### TASK:
Rewrite the part of the listing that opens with the line containing "Open the VPN sidebar item" and closes with the line containing "pyautogui.click(x=190, y=698)", putting "Display" in place of "Viewport" and leaving everything else unchanged.

### RECORDS SHOWN:
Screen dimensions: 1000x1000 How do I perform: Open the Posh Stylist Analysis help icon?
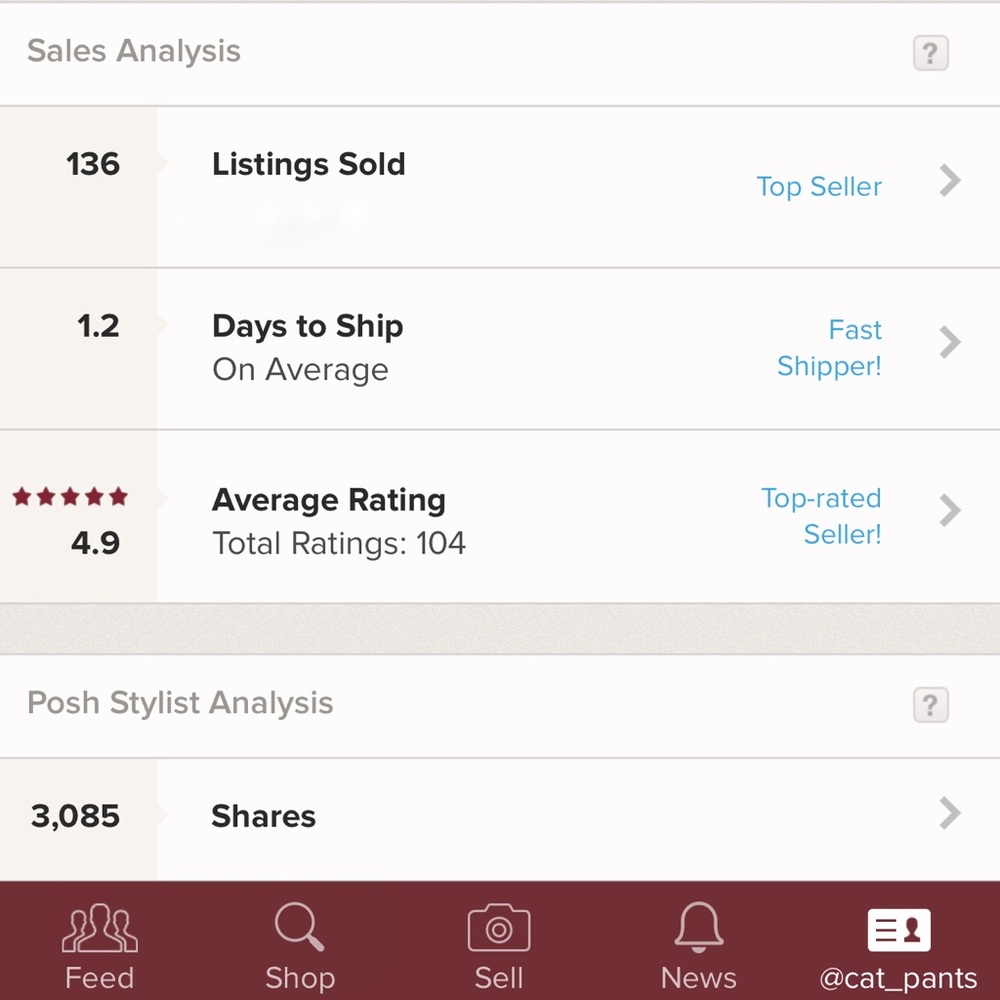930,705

--

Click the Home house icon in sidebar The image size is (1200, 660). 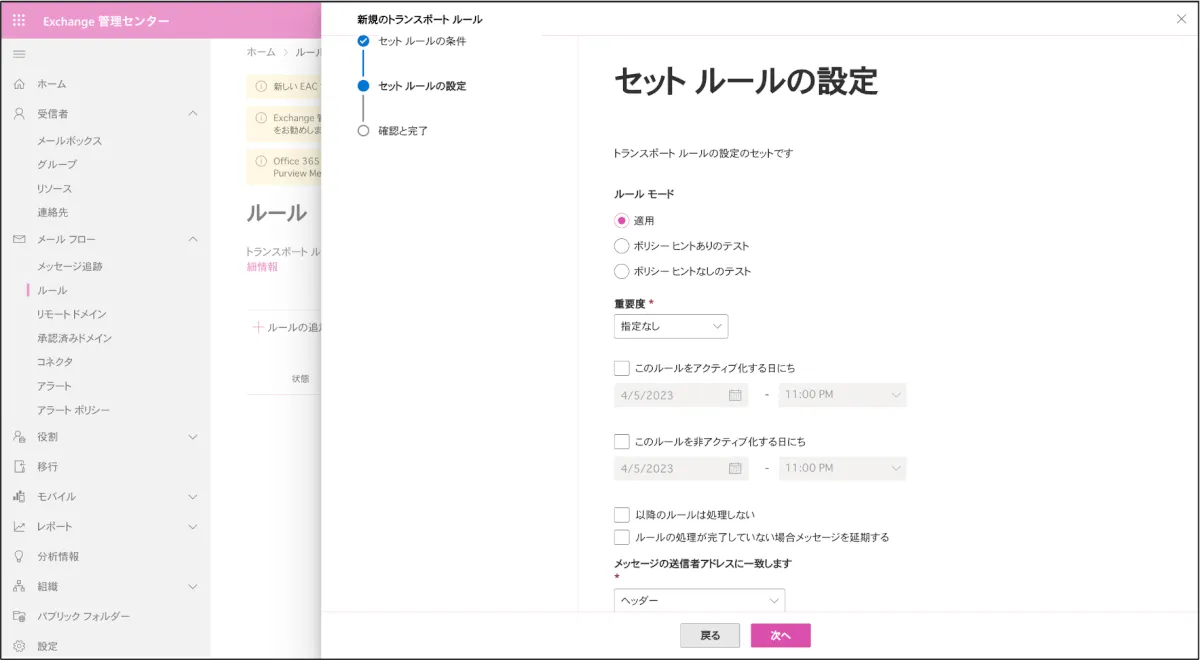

...

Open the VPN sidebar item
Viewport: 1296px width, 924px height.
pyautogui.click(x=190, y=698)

### ANSWER TO THE PROBLEM:
Open the VPN sidebar item
Display: 1296px width, 924px height.
pyautogui.click(x=190, y=698)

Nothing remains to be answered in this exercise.